= Beginning of Section =
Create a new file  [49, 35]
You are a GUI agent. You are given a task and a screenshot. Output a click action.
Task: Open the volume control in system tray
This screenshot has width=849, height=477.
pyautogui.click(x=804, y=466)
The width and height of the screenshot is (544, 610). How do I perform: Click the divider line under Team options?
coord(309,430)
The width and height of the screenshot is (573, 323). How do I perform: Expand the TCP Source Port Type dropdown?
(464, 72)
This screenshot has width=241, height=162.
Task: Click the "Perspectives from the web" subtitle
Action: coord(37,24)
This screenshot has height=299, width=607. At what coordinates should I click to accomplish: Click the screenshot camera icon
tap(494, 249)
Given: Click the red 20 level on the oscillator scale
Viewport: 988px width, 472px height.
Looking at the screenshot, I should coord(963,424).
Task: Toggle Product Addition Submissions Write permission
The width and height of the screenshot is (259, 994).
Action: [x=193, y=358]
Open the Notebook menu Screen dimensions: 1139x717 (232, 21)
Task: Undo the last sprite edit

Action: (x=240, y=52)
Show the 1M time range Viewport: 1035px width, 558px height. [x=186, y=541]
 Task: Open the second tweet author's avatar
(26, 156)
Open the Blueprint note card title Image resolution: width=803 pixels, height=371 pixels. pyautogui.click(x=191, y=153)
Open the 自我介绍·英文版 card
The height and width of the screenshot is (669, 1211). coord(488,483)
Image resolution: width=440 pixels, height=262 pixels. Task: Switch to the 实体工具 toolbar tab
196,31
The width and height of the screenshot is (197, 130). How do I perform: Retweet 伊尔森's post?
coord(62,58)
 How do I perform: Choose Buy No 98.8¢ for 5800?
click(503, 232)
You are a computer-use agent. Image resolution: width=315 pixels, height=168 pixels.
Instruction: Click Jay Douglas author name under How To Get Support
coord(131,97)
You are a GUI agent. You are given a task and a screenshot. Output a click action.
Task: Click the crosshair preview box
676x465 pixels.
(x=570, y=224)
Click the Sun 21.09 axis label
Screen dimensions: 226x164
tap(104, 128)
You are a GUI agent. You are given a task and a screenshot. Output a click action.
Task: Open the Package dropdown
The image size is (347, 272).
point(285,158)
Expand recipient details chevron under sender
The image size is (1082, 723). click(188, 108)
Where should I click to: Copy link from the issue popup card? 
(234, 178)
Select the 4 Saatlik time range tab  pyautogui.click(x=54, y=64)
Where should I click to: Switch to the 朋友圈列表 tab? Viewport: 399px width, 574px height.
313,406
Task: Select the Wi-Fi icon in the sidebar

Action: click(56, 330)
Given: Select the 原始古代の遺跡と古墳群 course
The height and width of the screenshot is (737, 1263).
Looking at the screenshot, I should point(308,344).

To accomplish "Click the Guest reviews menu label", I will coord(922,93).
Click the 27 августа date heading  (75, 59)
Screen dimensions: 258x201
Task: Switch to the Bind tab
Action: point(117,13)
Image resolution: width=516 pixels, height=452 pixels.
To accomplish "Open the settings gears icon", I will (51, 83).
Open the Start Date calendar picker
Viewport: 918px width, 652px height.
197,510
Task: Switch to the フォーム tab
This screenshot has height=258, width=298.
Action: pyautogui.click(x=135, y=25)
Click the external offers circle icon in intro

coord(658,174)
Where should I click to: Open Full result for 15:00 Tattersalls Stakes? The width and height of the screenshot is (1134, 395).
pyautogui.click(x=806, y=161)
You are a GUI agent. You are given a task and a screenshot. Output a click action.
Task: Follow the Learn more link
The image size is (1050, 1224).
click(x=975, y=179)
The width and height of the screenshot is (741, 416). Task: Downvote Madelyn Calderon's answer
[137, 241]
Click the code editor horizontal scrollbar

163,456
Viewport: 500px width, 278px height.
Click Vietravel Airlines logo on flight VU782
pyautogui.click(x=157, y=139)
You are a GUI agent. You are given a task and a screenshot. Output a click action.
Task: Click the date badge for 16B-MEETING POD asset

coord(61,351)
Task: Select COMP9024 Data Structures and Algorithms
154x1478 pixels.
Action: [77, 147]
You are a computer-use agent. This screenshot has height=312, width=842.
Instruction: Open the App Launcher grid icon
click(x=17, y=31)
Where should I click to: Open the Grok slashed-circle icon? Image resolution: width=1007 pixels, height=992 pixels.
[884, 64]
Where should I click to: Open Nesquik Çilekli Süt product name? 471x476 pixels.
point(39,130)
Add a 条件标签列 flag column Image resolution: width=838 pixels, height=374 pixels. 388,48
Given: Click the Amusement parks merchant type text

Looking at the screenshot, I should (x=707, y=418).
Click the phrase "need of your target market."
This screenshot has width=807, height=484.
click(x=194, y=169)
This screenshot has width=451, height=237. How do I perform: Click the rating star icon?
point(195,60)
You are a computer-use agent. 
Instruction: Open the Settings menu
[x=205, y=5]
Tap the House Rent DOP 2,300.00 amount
= End of Section =
From the line holding "The width and height of the screenshot is (197, 130)." to the line holding "Viewport: 500px width, 278px height.", inclusive, restate each line above exactly as written.

The width and height of the screenshot is (197, 130). How do I perform: Retweet 伊尔森's post?
coord(62,58)
 How do I perform: Choose Buy No 98.8¢ for 5800?
click(503, 232)
You are a computer-use agent. Image resolution: width=315 pixels, height=168 pixels.
Instruction: Click Jay Douglas author name under How To Get Support
coord(131,97)
You are a GUI agent. You are given a task and a screenshot. Output a click action.
Task: Click the crosshair preview box
676x465 pixels.
(x=570, y=224)
Click the Sun 21.09 axis label
Screen dimensions: 226x164
tap(104, 128)
You are a GUI agent. You are given a task and a screenshot. Output a click action.
Task: Open the Package dropdown
The image size is (347, 272).
point(285,158)
Expand recipient details chevron under sender
The image size is (1082, 723). click(188, 108)
Where should I click to: Copy link from the issue popup card? 
(234, 178)
Select the 4 Saatlik time range tab  pyautogui.click(x=54, y=64)
Where should I click to: Switch to the 朋友圈列表 tab? Viewport: 399px width, 574px height.
313,406
Task: Select the Wi-Fi icon in the sidebar

Action: click(56, 330)
Given: Select the 原始古代の遺跡と古墳群 course
The height and width of the screenshot is (737, 1263).
Looking at the screenshot, I should point(308,344).

To accomplish "Click the Guest reviews menu label", I will coord(922,93).
Click the 27 августа date heading  (75, 59)
Screen dimensions: 258x201
Task: Switch to the Bind tab
Action: point(117,13)
Image resolution: width=516 pixels, height=452 pixels.
To accomplish "Open the settings gears icon", I will (51, 83).
Open the Start Date calendar picker
Viewport: 918px width, 652px height.
197,510
Task: Switch to the フォーム tab
This screenshot has height=258, width=298.
Action: pyautogui.click(x=135, y=25)
Click the external offers circle icon in intro

coord(658,174)
Where should I click to: Open Full result for 15:00 Tattersalls Stakes? The width and height of the screenshot is (1134, 395).
pyautogui.click(x=806, y=161)
You are a GUI agent. You are given a task and a screenshot. Output a click action.
Task: Follow the Learn more link
The image size is (1050, 1224).
click(x=975, y=179)
The width and height of the screenshot is (741, 416). Task: Downvote Madelyn Calderon's answer
[137, 241]
Click the code editor horizontal scrollbar

163,456
Viewport: 500px width, 278px height.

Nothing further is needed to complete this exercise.